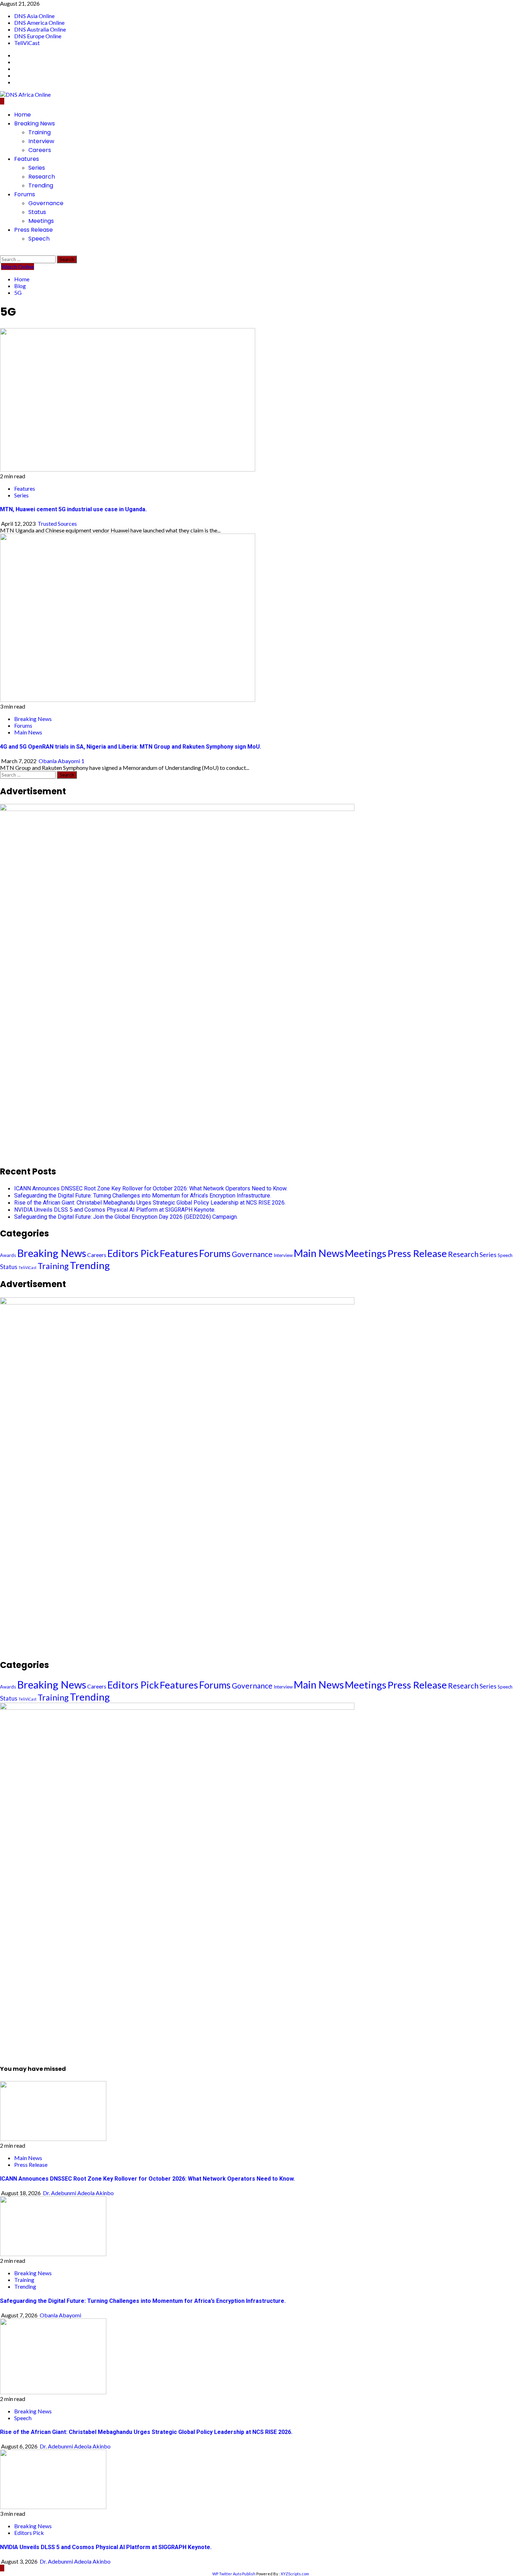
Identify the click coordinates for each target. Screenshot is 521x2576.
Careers (39, 150)
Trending (40, 185)
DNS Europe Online (37, 36)
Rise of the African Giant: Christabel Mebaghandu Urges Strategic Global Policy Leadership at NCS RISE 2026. (150, 1202)
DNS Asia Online (34, 15)
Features (26, 159)
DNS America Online (39, 22)
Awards (8, 1255)
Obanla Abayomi (60, 760)
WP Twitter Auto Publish (234, 2573)
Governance (45, 203)
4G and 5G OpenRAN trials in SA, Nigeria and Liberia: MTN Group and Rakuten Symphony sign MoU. (130, 746)
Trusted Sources (57, 523)
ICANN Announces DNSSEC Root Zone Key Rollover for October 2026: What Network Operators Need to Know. (150, 1188)
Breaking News (34, 123)
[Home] (2, 101)
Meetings (41, 221)
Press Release (33, 230)
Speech (39, 239)
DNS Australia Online (40, 29)
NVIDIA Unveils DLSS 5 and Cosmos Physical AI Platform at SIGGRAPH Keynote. (114, 1209)
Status (37, 212)
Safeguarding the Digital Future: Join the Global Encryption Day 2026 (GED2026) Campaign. (126, 1216)
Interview (41, 141)
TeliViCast (27, 42)
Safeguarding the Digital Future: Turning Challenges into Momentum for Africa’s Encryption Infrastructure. (142, 1195)
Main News (28, 732)
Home (22, 115)
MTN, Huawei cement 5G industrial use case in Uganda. (73, 509)
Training (39, 132)
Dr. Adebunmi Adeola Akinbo (78, 2192)
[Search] (2, 252)
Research (41, 177)
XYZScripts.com (295, 2573)
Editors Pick (133, 1253)
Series (36, 168)
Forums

──────

# Task brief:
Reproduce the lines above exactly, please, but not the pictures in them.

# Solved exercise:
Identify the click coordinates for each target. Screenshot is 521x2576.
Careers (39, 150)
Trending (40, 185)
DNS Europe Online (37, 36)
Rise of the African Giant: Christabel Mebaghandu Urges Strategic Global Policy Leadership at NCS RISE 2026. (150, 1202)
DNS Asia Online (34, 15)
Features (26, 159)
DNS America Online (39, 22)
Awards (8, 1255)
Obanla Abayomi (60, 760)
WP Twitter Auto Publish (234, 2573)
Governance (45, 203)
4G and 5G OpenRAN trials in SA, Nigeria and Liberia: MTN Group and Rakuten Symphony sign MoU. (130, 746)
Trusted Sources (57, 523)
ICANN Announces DNSSEC Root Zone Key Rollover for October 2026: What Network Operators Need to Know. (150, 1188)
Breaking News (34, 123)
[Home] (2, 101)
Meetings (41, 221)
Press Release (33, 230)
Speech (39, 239)
DNS Australia Online (40, 29)
NVIDIA Unveils DLSS 5 and Cosmos Physical AI Platform at SIGGRAPH Keynote. (114, 1209)
Status (37, 212)
Safeguarding the Digital Future: Join the Global Encryption Day 2026 (GED2026) Campaign. (126, 1216)
Interview (41, 141)
TeliViCast (27, 42)
Safeguarding the Digital Future: Turning Challenges into Momentum for Africa’s Encryption Infrastructure. (142, 1195)
Main News (28, 732)
Home (22, 115)
MTN, Huawei cement 5G industrial use case in Uganda. (73, 509)
Training (39, 132)
Dr. Adebunmi Adeola Akinbo (78, 2192)
[Search] (2, 252)
Research (41, 177)
XYZScripts.com (295, 2573)
Editors Pick (133, 1253)
Series (36, 168)
Forums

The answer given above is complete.